▶ Data to use:
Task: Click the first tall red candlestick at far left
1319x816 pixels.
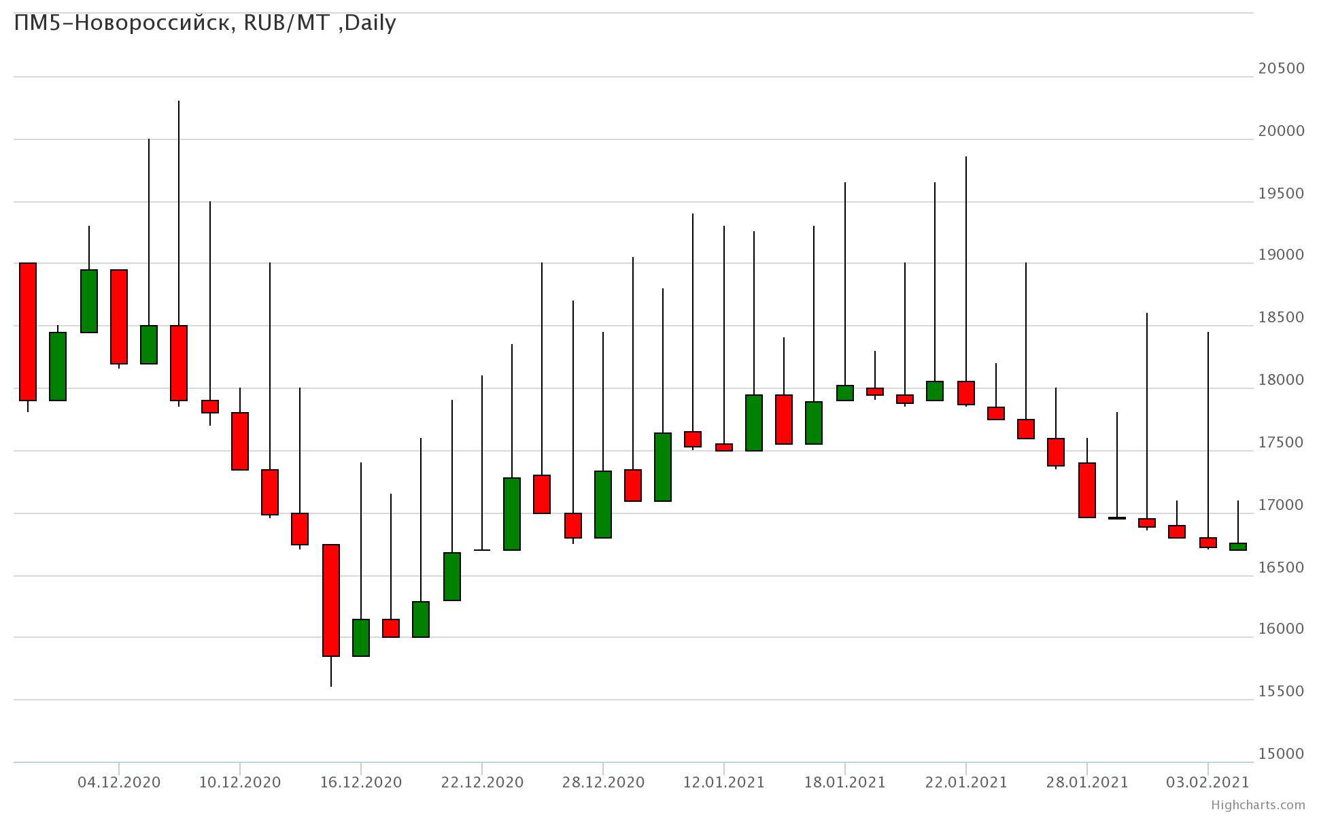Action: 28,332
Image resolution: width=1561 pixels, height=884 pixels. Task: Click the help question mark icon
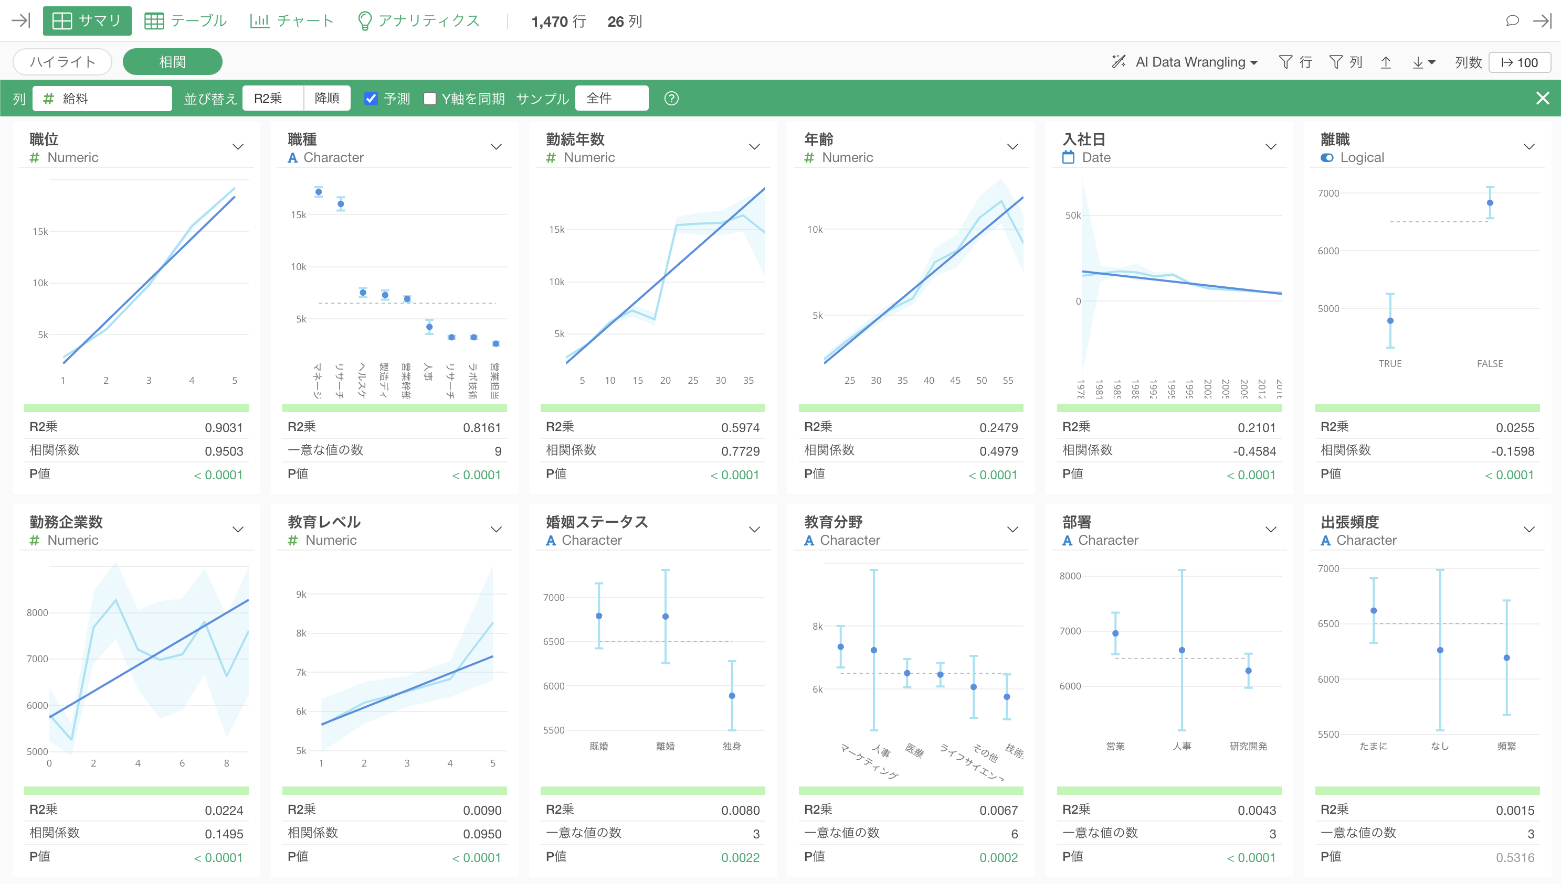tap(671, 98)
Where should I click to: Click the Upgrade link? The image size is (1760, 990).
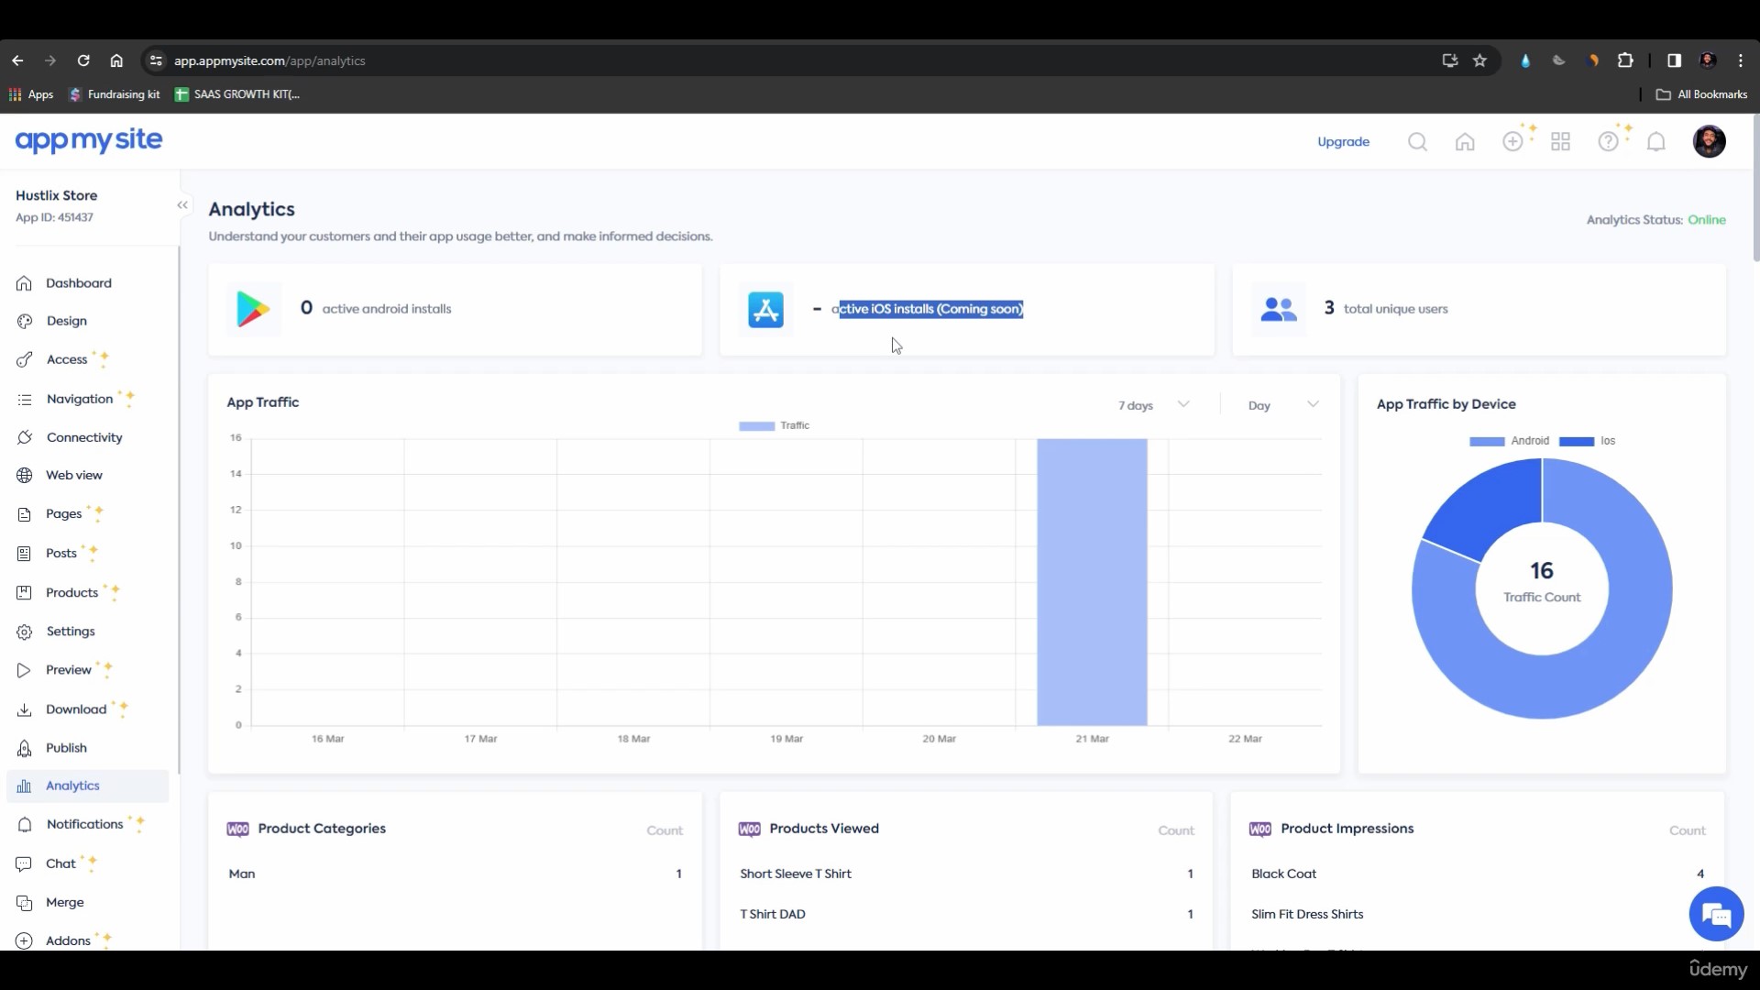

▶ What you are asked to do:
Repeat the line containing "Image resolution: width=1561" and every line after it up to the end of the material above, exactly as they stand, minus the pictures.

▶ Exercise answer:
Image resolution: width=1561 pixels, height=884 pixels. Task: Click the help question mark icon
tap(671, 98)
Where should I click to: Click the Upgrade link? The image size is (1760, 990).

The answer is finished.